== The task ==
Each line of the data below that contains "options" must be copied.

--

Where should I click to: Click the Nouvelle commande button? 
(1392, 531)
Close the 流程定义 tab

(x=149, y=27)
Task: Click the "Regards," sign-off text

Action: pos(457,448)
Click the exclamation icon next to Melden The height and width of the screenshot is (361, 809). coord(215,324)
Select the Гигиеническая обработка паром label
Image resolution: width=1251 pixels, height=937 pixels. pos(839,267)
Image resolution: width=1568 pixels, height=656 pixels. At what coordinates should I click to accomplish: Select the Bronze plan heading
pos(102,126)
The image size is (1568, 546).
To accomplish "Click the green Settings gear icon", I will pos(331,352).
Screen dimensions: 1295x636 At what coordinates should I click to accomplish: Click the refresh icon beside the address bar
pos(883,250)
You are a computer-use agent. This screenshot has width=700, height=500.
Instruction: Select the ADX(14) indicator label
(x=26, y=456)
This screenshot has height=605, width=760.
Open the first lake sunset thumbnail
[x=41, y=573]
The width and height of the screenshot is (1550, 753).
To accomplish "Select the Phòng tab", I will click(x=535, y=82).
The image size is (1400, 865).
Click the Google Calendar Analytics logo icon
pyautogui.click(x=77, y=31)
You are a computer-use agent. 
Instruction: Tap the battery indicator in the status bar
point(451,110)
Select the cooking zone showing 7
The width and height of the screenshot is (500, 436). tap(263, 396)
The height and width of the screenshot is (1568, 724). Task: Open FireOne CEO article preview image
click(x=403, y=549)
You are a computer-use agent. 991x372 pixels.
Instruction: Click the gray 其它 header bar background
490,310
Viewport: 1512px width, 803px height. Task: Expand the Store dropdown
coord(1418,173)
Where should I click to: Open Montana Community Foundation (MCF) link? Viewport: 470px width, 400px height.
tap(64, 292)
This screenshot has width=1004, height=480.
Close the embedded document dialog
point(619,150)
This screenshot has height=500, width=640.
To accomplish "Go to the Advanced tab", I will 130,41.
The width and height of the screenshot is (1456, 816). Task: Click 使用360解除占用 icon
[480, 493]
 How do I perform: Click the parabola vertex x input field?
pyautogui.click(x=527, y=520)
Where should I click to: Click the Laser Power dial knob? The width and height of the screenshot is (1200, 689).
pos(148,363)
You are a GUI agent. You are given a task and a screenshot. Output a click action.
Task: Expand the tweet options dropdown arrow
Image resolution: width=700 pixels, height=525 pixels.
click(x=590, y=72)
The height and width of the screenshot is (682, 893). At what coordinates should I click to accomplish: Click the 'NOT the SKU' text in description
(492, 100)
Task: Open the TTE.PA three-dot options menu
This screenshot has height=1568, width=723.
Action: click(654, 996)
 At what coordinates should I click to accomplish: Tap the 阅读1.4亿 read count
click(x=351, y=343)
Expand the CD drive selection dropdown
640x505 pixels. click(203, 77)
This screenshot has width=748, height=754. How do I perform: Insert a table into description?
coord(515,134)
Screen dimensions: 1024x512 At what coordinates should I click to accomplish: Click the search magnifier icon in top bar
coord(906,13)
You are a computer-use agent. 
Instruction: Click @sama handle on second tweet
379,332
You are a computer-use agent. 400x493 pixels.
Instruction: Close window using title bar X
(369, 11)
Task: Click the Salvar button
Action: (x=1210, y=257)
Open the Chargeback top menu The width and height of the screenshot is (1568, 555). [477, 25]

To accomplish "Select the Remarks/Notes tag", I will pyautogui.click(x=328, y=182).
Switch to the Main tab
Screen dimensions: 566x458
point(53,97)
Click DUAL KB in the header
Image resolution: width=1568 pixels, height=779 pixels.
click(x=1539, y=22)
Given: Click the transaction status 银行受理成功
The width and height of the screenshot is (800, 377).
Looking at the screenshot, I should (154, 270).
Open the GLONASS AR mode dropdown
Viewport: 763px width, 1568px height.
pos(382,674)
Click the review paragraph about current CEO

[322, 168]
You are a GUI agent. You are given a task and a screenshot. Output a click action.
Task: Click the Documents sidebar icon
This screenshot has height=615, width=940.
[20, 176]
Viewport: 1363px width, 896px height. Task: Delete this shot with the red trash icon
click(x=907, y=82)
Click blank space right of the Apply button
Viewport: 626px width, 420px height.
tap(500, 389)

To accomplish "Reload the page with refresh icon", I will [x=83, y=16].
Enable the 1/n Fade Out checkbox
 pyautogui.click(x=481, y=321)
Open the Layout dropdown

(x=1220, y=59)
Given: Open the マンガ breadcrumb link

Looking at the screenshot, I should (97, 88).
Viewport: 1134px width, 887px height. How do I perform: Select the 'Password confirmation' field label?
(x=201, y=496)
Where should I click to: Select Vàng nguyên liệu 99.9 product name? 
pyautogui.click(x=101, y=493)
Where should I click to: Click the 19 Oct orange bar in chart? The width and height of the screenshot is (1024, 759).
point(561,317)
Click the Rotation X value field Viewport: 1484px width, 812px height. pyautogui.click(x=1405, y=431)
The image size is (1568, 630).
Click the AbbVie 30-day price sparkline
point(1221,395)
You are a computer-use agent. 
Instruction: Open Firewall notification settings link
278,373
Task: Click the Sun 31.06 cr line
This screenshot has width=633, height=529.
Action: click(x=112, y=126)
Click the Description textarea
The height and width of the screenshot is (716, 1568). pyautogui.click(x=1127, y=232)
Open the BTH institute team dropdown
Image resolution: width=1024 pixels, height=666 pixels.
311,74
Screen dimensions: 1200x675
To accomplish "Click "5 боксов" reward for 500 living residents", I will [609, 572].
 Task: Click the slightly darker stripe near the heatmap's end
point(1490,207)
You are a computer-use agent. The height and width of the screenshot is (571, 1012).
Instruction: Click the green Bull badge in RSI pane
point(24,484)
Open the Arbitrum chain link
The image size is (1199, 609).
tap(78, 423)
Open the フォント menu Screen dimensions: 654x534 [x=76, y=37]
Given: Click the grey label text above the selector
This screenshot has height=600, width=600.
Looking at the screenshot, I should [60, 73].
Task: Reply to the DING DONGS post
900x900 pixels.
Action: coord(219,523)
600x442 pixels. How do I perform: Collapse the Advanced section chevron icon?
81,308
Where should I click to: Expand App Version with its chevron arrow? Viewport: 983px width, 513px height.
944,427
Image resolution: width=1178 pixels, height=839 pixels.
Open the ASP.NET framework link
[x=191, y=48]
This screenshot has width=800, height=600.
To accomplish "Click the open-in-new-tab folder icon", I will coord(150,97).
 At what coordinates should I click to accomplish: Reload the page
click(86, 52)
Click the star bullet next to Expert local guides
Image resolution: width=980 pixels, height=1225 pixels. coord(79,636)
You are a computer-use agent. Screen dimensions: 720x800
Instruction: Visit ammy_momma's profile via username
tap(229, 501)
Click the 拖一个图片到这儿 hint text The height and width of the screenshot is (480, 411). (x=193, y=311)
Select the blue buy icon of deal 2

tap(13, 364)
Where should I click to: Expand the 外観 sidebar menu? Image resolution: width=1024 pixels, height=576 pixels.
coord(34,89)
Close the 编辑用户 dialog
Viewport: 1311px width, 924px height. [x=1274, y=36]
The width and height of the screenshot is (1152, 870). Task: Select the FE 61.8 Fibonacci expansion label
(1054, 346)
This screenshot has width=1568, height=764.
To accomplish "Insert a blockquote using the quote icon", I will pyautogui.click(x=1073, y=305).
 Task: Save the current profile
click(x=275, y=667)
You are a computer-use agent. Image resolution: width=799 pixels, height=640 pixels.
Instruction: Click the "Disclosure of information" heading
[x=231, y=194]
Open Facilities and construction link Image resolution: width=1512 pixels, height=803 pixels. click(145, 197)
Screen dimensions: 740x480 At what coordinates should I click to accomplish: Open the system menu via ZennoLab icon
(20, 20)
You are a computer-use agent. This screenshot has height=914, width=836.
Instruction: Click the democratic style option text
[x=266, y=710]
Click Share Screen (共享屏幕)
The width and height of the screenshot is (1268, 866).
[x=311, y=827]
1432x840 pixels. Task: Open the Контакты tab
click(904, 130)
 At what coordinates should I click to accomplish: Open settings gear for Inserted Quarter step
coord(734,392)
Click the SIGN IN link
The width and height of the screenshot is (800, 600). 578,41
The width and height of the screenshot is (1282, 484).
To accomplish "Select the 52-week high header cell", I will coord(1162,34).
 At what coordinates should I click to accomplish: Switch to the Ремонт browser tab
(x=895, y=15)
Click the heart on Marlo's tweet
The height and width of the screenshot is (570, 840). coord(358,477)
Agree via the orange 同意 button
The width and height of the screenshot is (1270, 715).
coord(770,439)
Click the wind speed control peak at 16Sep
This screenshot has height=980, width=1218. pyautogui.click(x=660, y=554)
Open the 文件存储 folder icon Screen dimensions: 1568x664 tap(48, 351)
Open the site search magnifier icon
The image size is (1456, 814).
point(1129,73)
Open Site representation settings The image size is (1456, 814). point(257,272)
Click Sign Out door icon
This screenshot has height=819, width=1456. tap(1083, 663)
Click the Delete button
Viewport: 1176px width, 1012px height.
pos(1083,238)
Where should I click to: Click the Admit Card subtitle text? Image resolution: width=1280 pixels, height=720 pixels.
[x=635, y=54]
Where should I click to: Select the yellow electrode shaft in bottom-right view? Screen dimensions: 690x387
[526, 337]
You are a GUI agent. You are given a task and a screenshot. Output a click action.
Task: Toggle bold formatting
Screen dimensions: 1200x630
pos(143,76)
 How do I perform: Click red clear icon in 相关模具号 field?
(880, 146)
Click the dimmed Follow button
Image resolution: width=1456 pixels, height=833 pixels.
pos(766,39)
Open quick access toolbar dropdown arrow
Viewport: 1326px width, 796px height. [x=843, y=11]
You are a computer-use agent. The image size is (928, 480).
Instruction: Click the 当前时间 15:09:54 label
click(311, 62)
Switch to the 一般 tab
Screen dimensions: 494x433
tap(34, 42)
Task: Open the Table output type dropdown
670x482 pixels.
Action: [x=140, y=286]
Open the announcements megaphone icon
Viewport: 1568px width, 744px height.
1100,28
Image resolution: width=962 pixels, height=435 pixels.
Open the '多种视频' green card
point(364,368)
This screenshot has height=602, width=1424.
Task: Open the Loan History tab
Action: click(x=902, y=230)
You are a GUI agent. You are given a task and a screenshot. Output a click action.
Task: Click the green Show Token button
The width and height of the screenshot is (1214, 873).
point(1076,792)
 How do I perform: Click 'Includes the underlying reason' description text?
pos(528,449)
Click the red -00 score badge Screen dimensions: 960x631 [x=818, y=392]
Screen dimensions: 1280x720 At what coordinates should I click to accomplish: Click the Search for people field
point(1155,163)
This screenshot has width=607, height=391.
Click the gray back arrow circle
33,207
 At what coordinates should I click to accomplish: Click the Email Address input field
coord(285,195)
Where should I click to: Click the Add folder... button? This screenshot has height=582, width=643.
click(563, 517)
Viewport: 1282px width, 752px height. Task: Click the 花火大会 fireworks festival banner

--

== Solution to this task ==
Task: Expand the tweet options dropdown arrow
Task: Open the TTE.PA three-dot options menu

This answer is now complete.